Studies that validated the accuracy of HemoTypeSC reported a sensitivity of 94.4 to 100% and specificity of 99.9 to 100% in multicentre studies conducted in Ghana, Martinique and the USA and a separate study in Nigeria [25, 27]. Therefore, our study findings may be a true representation of the actual haemoglobin types found in the participants considering the high sensitivity of the test. Considering that Namibia is a vast country with centralized laboratories which are from health facilities and limited laboratory personnel, the HemotypeSC is a potential tool for newborn screening for sickle cell disease also a cheap test for diagnosing SCD in symptomatic patients; children and adults alike. Health personnel can be trained at low-level facilities and perform the test and provide results at the one visit avoiding loss to follow up associated with centralized laboratory testing. The current test for diagnosing symptomatic patients, haemoglobin electrophoresis, has a turnaround time of between 7 to 14 days, requires highly skilled personnel and is much more expensive, costing between US$ 90 to US$200, which is 19–100 times more expensive than HemotypeSC, which costs between US$ 2 and US$5 [28].

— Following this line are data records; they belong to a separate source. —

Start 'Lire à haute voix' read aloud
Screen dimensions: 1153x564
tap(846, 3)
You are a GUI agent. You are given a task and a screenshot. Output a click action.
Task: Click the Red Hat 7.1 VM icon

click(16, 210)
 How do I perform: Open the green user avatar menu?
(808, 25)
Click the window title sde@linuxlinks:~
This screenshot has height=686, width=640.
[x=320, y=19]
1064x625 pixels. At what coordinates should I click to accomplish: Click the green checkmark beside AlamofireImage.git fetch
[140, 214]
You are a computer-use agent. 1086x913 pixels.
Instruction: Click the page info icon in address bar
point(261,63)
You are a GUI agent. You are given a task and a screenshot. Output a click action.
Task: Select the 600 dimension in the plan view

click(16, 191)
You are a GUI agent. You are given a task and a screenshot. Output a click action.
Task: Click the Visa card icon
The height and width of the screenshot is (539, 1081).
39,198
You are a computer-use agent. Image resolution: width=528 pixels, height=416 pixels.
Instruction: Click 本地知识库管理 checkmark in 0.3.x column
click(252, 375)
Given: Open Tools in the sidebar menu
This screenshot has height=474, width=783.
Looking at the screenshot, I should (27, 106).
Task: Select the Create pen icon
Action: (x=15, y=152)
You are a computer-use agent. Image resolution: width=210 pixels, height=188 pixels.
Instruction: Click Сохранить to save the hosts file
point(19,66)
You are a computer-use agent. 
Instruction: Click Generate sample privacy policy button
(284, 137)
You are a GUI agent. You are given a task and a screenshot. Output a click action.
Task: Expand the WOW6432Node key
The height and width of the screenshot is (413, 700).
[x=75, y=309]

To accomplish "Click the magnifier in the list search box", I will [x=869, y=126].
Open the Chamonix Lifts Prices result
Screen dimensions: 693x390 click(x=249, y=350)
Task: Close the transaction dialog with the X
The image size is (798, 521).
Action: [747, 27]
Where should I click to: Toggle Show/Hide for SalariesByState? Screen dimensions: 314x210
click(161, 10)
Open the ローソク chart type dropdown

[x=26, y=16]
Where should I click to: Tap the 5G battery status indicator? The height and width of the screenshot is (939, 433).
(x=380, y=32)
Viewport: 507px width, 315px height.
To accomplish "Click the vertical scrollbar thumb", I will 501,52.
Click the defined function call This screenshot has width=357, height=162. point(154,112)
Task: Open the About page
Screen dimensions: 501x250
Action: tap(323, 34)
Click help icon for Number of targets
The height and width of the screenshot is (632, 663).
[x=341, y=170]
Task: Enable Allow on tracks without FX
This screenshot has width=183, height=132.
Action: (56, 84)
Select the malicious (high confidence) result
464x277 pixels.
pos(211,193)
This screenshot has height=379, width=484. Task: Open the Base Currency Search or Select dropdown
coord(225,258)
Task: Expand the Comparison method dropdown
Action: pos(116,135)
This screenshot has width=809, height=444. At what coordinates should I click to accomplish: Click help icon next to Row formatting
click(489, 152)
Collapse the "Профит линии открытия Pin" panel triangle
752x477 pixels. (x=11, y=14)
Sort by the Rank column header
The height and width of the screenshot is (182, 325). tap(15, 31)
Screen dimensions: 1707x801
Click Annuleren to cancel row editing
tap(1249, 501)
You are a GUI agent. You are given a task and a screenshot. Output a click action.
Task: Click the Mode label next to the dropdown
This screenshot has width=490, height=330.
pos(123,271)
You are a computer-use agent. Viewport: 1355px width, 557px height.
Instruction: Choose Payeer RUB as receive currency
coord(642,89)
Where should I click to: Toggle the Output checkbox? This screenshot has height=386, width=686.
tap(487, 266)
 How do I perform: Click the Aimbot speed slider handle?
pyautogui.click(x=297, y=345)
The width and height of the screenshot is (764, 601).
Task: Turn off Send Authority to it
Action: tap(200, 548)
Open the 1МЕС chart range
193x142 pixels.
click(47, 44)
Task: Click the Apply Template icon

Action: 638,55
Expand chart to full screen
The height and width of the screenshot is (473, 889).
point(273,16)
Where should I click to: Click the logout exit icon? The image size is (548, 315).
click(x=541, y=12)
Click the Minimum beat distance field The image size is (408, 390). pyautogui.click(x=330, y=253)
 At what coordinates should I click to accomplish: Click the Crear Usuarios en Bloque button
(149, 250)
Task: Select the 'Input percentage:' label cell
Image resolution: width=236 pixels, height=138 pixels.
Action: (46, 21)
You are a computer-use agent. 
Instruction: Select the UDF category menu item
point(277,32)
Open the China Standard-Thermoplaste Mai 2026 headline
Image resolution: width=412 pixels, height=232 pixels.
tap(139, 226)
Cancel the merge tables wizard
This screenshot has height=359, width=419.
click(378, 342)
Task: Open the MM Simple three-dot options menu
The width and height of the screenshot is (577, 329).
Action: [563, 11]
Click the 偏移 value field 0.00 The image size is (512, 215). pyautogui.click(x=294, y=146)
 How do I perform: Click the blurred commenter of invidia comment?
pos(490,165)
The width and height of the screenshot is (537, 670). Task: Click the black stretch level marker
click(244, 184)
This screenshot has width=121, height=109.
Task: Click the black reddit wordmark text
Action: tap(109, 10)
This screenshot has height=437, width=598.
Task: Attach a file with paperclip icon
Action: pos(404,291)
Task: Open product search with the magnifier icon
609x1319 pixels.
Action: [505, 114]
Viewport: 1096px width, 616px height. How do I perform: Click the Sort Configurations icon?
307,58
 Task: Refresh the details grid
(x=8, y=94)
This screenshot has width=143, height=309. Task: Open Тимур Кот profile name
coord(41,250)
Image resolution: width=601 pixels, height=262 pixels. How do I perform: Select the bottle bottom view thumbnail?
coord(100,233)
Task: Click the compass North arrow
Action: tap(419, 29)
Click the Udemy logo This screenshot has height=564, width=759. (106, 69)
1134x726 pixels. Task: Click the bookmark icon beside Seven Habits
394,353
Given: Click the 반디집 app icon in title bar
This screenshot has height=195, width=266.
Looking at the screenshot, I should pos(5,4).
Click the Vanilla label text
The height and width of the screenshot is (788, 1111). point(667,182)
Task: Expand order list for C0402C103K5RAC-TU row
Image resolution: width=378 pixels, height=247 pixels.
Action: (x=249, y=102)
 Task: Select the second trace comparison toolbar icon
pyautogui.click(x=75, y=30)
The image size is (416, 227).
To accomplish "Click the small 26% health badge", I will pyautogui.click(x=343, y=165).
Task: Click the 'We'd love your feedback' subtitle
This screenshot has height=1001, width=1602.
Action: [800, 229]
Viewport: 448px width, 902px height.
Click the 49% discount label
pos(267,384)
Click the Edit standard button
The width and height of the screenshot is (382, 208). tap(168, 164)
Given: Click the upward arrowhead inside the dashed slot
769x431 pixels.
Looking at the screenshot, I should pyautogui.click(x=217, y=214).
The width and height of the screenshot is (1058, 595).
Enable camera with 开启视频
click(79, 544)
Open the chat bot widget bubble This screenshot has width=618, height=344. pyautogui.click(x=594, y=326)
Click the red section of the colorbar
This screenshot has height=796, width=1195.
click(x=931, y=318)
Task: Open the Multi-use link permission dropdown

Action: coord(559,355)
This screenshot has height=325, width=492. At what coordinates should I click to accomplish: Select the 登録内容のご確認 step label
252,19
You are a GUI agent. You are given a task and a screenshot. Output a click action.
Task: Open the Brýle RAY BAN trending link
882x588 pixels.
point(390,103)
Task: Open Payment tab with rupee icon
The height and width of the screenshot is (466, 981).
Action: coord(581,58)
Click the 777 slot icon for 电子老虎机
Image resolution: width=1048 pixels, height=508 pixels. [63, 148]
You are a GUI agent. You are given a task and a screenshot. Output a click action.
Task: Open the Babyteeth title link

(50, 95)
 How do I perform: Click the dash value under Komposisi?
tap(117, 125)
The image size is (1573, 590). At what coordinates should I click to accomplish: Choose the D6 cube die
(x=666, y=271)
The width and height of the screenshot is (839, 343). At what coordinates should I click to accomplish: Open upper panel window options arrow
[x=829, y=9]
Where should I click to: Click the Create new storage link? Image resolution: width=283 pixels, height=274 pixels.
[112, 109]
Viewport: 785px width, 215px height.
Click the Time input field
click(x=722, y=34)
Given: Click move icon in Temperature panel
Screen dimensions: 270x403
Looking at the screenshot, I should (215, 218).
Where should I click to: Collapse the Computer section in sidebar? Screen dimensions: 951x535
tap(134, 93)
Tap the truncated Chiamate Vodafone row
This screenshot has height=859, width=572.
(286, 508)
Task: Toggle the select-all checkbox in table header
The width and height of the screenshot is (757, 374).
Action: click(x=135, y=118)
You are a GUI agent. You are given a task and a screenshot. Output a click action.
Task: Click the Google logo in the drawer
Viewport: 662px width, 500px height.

The main issue remaining is whether or not validation is required for the Namibia population. This study was carried out with the background of the test having been validated in several studies showing high sensitivity and specificity [27, 31,32,33]. Perhaps the absence of detection of homozygous HbSS may raise the need for confirmatory tests in future studies prior to the introduction of NBS in Namibia.

Limitations of the study

The limitation of this study is that, the study was only carried out at one facility, yet the Kavango region has two district hospitals and some health centres that provide maternity care. In addition, participants with sickle cell disease might have been missed because they were born outside the health facility. Additionally, patients excluded from the study could have been carriers or have sickle cell disease. Therefore selection bias could have contributed to the results of the study. Future studies should therefore expand the facilities and consider community- based NBS and include all newborn babies regardless of gestational age to obtain an accurate representative birth prevalence of SCD and SCT in Namibia. Finally, our study reported on the level of maternal education which in some countries and cultures, greater education sometimes correlates with better information about genetics of sickle cell disease so that women avoid a mate with sickle trait or HbC trait and therefore skew their offspring toward fewer births with sickle cell disease [52,53,54]. However we did not correlate level of education and uptake of newborn screening. Future studies could consider level of education, knowledge on SCD genetics and choice of mate.

Conclusion

In conclusion the research serves as a foundation for future efforts to combat sickle cell disease in Namibia. There was a moderate prevalence of sickle cell trait and the estimated sickle cell disease birth prevalence. It underscores the importance of early screening accurate diagnostic tools which are affordable and easy to use. The HemoTypeSC is an inexpensive test, accurate, and rapid point‐of‐care test that can be used in resource‐limited regions to provide timely diagnosis and support newborn screening programs. Compared to higher income countries offering universal NBS screening for SCD, some questions, such as like ‘Should Namibia consider investing in universal newborn screening or targeted NBS for SCD? NBS is a key standard of care for SCD, as it enables early identification of SCD to allow early access to disease- modifying treatments, infection prophylaxis, and augmented vaccinations to minimise complications that can cause serious disability/reduced reduce quality of life and /or premature death.